The most common setup for a foley artist will usually include a dedicated foley stage with viewing equipment, recording equipment such as microphones and a mixing desk, and a variety of props which are used for re-creating a wide range of different sounds. At least two foley artists will usually work together with a mixing engineer on a single foley stage so that multiple different sounds can be combined to produce a larger number of effects. 

When such a setup is implemented correctly, a very high-quality selection of sounds – each of the perfect lengths for each scene – can be produced. These well-recorded sounds will then be used to substitute for almost all the sounds that were captured during the shooting phase of the project. This is essential because microphones cannot always be positioned in ideal locations during filming, and instructions from people working on the video side of the project will often leak into the sound that was captured naturally whilst on set. There are many other reasons to use foley artists too, including:

  • When sound is recorded on set it will often sound poor compared to a foley artist working in a recording studio. Sounds may seem muffled, unclear, or too quiet to be realistic when combined with visuals.
  • Foley artists will record every sound on a unique track, allowing the production studio to compress, EQ, and alter levels for each sound individually. This is essential to ensure that the dialogue can be understood even when several other sounds can be heard.
  • The effect of a given scene can be dramatically increased by a talented foley artist, as the sound effects
    they can produce are far more realistic than what can be recorded using a long-distance microphone on set.
  • Foley artists may decide to add additional sounds where none were originally present to add atmosphere to a scene that previously felt sparse or incomplete.
  • Recording sound effects separately from the dialogue track makes it far easier for overseas studios to dub a new voice actor in when producing a version of the film for foreign markets. 

The Origins of Foley Artistry

You have probably wondered by now where the term “foley artist” came from; it’s a job title that pays tribute to the creativity of a legendary soundman named Jack Foley, who worked with Stanley Kubrick during the mid-to-late 20th century. Jack is believed to be the world’s first foley artist and came up with several of the most common props that are still used in the movie industry for foley work today. Jack’s work was uncredited at the time despite his enormous contribution to much of Kubrick’s work, so the fact that an entire profession is now named after him is surely a fitting tribute to his innovation in this area.
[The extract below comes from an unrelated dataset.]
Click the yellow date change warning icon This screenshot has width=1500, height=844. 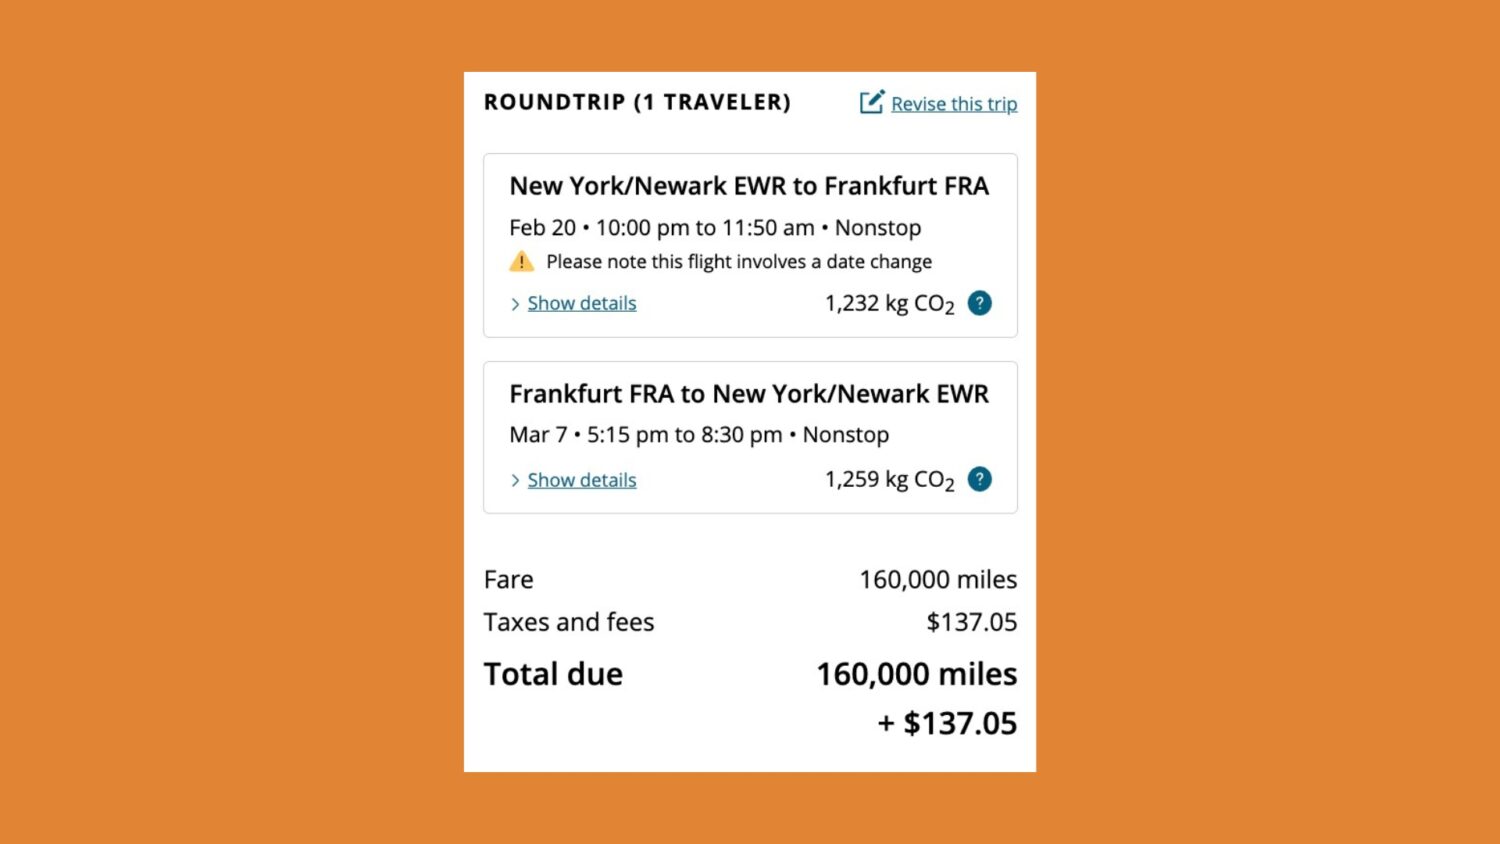tap(521, 262)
Jack Foley broke his work down into three main areas, signifying the importance of parts of a film that you may not have considered until now:


Whenever an actor is moving around the set with only atmospheric sounds in the background, the sound of their footsteps is almost certain to require exaggerations to set the scene. Foley artists will have a variety of different shoes and surfaces available to them – a shallow pool of water, a pit of gravel, and so forth, and will also pay attention to the shoes that the character is wearing, their weight, how fast they are moving, and their general demeanor, to try and capture the correct atmosphere in sound.


When people move, they will often make noises other than their footsteps – think of batman’s cape blowing in the wind, or the sound of a leather sofa squeaking as a person shifts their weight.


Finally, specific sounds are created using props that mimic the sound of every day (and not so every day!) objects that can be seen on screen. Sometimes the prop used by a foley artist will mirror that which is genuinely making the sound – for example, a person writing a note on a piece of paper. More often than not, however, a foley artist will have a more… dedicated technique for re-creating certain sounds.

A famous example of this is the cracking of celery to mimic the sound of a bone being broken, but there are dozens if not hundreds more. A garage door being hit hard with a ball can create an amazing authentic thunderclap if the materials are correct, a fact you are probably aware of if you have both children and a garage! Foley artists can also be masters of simulating sounds with their voices too.